# Generation 5 pokemon are so unoriginal!



## Rydian (Sep 24, 2010)




----------



## monkat (Sep 24, 2010)

I agree 100%.


----------



## Sebbel (Sep 24, 2010)

Great one! : D
I mean, that brings out the obvious. It's not that the new Pokemon are bad designed/unoriginal, it's just that the most of us played the games with this Pokemon in our childhood and human beings don't like changes..I'm sure, if Black and White are the first Pokemon games for a five year old today, he will have the same experience as we had with the first generation - maybe he will even hate the other ones of the previous generations..
Other than that, i kinda like most of the new Pokemon, I don't know what the ones expect, which are from generation 4 on constantly saying that the designs are bad..I mean, just try to think up 650 different creatures!


----------



## Rydian (Sep 24, 2010)

Oh, I haven't even played black/white, I just agree that people are saying generation-5 pokemon are so unoriginal when generation-1 has such plain ones.


----------



## MelodieOctavia (Sep 24, 2010)

Rydian said:
			
		

> Oh, I haven't even played black/white, I just agree that people are saying generation-5 pokemon are so unoriginal when generation-1 has such plain ones.



Generation 1 pokemon just get bigger, grow extra appendages/heads, or don't evolve at all. The exception being the caterpillar pokes. 
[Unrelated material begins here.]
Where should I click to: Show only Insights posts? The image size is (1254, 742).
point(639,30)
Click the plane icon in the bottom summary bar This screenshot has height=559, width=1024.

No, Generation 5 pokemon are the most unique in the series yet. Its kind of awesome to NOT see cutesy Pokemon around every goddamn corner.


----------



## Hells Malice (Sep 25, 2010)

Every generation had shitty pokemon.
The rant is pretty moot.
Gen 5 has pretty much all shitty pokemon though. There is maybe 5 or 6 that are decent looking.

Also Eevee is SUPPOSED to look boring. That's so you evolve it into something cooler/cuter looking. Derp.


----------



## creativ (Sep 26, 2010)

i don't think so

in generation 5 are many cool pokemon and a few shit
but this were in every generation

btw even if , you can transfer your hyper ORIGINAL Pokemon to black&white


----------



## Overlord Nadrian (Sep 26, 2010)

I know what you mean man, at least the old Pokémon had cool changes in appearance when they evolved!


----------



## tatripp (Sep 26, 2010)

I just hate how those stupid grass, fire, and water monkeys look like evolutions of aipom via elemental stones.


----------



## Deleted_171835 (Sep 26, 2010)

FYI, those aren't 5th gen Pokemon though I do agree with you. Certain pokemon are really unoriginal.


----------



## Thoob (Sep 26, 2010)

Gen 5 Pokémon = Digimon.


----------



## Slyakin (Sep 26, 2010)

I like the elemental monkeys, especially the grass one. :3

I actually think that Gen 4 had my favorite pokemon; Buizel, Starly, and even Drifloon were awesome.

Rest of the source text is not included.